Snap 2D Transforms to Pixel

Hello !! I have a problem: when I reduce the size of a PNG graphic, for example, to 0.3 and the object is moving, there’s a slight flicker. When I enable the “Snap 2D Transforms to Pixel” option, the problem disappears, but the object shakes slightly while moving.

That’s kind of fundamental to how the underlying math works. Your screen (or any screen you’re likely to encounter, unless you start messing with vector CRTs…) is fundamentally a grid of pixels. Your image is also a grid of pixels. You can’t have partial pixels.

When trying to put an image on the screen at an arbitrary position and scale, mathematically the grid of the source image may not match up with the grid of the screen; if you’ve scaled it, the pixels are different sizes, and if you’ve moved it the grid cell centers may not line up.

“Snap 2D Transforms to Pixel” says “force the source image to a position where hopefully the grids line up if they’re at the same scale”. That gives you the most accurate rendition of the image each frame, but it means (potential) jitter as it moves because it’s being snapped to fit the grid, and that’s pulling it away from where it would ideally be if the pixels were infinitely small.

Without the snap, instead each screen pixel winds up being a weighted average of the (up to) four source pixels from the image that intersect with it.
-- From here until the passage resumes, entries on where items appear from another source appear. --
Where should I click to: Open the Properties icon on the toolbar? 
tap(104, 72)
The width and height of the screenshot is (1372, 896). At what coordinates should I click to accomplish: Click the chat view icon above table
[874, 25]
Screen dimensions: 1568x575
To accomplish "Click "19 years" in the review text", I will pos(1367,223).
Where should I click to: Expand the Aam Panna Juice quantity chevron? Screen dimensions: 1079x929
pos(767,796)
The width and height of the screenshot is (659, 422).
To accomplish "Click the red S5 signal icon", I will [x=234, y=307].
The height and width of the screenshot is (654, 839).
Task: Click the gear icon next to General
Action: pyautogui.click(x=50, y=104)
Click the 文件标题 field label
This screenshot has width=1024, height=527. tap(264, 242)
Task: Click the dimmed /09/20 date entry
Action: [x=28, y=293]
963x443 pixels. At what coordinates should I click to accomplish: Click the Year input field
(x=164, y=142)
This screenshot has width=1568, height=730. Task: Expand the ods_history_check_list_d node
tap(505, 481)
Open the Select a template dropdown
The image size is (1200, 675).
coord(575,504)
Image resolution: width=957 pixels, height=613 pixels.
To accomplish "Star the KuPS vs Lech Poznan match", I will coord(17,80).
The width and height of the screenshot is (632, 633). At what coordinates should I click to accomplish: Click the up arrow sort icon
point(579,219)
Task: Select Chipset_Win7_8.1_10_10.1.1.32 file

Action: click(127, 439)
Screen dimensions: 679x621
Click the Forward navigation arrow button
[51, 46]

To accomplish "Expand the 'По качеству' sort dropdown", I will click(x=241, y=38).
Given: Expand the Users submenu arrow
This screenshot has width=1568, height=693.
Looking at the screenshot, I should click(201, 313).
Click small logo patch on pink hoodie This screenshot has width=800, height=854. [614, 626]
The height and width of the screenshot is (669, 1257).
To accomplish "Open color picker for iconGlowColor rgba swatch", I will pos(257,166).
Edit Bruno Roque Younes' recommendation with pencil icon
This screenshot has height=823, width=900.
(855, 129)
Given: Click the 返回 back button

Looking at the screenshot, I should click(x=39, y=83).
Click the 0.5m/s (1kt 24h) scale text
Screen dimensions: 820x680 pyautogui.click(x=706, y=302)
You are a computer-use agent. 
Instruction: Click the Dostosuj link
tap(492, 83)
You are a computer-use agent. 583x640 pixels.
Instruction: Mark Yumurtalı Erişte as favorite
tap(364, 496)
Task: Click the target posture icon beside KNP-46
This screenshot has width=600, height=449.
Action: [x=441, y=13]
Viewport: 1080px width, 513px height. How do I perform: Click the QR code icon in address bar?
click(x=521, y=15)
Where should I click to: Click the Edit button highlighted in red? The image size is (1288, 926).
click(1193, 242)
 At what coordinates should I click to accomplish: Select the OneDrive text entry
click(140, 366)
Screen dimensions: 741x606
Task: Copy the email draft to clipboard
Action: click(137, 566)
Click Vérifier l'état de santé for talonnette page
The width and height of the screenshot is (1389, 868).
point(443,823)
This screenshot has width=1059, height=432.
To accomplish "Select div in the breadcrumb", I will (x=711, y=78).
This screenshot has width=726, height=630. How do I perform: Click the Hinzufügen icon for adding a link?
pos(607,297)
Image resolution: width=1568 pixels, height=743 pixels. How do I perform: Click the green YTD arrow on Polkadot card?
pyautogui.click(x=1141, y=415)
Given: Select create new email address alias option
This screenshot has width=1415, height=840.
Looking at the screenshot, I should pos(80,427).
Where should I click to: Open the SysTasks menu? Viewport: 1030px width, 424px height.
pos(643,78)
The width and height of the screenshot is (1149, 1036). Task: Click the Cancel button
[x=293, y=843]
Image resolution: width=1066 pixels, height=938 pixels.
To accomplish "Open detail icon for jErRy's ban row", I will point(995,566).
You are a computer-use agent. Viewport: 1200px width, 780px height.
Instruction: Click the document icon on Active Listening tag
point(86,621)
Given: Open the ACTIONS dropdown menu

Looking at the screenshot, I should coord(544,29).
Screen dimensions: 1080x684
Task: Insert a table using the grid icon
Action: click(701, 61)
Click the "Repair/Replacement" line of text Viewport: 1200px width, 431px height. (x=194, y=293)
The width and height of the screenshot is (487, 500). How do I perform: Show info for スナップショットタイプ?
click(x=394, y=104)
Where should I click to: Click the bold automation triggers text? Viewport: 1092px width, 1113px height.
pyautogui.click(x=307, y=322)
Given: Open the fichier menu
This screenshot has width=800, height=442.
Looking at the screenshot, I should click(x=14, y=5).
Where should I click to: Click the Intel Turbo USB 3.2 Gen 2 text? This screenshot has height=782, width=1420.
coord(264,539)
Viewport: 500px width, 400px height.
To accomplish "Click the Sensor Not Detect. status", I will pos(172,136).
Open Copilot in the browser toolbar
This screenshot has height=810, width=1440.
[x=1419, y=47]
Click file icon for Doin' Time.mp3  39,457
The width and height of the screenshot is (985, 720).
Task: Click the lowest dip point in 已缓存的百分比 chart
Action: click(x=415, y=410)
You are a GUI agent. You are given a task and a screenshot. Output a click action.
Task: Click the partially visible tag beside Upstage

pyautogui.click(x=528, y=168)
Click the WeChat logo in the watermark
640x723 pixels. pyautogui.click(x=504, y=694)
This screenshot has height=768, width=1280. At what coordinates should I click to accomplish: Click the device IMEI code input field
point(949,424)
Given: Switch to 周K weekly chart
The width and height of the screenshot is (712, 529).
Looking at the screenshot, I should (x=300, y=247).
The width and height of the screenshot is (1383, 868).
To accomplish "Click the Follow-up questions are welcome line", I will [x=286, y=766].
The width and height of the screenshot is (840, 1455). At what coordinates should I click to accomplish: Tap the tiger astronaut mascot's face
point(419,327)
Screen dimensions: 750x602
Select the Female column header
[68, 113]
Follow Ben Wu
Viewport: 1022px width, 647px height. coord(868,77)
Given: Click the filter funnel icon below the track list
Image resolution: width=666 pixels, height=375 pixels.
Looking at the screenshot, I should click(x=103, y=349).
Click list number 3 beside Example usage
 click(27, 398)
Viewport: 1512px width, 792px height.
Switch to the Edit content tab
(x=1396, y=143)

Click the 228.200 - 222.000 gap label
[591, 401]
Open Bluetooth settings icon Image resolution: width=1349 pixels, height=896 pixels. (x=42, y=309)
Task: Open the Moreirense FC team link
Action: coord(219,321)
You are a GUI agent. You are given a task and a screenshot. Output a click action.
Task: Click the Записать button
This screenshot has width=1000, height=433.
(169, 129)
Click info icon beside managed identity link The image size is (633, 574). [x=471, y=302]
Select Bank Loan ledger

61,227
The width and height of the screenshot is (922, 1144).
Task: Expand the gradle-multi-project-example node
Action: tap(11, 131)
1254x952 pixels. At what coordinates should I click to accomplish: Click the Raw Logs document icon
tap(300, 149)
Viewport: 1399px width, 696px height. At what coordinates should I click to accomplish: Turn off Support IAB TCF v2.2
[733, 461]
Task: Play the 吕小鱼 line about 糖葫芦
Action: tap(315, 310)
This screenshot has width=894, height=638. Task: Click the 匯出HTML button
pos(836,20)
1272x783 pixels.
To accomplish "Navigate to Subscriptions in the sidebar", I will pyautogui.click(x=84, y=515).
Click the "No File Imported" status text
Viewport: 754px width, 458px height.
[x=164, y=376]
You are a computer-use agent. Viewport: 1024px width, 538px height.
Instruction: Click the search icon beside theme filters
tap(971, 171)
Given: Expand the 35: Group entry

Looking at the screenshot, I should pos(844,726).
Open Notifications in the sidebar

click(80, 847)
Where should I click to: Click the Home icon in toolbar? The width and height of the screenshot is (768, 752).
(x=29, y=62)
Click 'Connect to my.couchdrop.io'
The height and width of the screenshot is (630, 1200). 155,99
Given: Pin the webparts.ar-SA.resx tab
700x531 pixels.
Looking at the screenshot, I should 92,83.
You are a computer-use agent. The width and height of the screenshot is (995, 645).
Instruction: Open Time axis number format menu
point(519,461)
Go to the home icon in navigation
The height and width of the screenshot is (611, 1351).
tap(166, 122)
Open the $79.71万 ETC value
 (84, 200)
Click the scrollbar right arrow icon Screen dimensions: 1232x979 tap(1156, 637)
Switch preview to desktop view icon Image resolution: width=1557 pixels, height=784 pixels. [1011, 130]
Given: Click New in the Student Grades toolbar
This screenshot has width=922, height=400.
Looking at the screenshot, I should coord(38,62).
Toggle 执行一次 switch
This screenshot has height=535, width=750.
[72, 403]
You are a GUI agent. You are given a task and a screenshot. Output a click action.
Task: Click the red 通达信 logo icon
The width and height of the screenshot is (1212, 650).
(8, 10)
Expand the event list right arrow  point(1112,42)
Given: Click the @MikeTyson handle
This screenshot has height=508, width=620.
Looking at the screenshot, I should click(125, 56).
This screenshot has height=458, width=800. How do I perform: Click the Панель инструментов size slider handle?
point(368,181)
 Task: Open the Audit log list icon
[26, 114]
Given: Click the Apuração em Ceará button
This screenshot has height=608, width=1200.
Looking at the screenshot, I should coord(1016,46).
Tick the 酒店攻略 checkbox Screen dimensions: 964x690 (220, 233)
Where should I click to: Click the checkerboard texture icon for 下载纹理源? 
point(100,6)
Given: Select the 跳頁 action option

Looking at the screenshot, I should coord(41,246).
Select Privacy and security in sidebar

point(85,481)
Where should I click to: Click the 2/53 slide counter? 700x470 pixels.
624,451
This tends to smear a bit, and you get fuzzy edges.

It’s a “pick your poison” situation, really. There’s no perfect fix unless you make it so all your image pixel sizes are 1:1 with screen pixel sizes, and you only ever move images in ways that are integer distances in both dimensions.

Thanks for the answer! So I guess I’ll have to change the size in Photoshop, there’s no other solution, do I understand correctly?

If you can scale in photoshop (or gimp, or whatever art package works for you) ahead of time you’ll likely get better results than scaling on the fly, but it won’t fix everything; the fundamental underlying problem is still there. With scaling in an art package you just get (typically) a higher quality scaling algorithm, since it can take as long as it wants.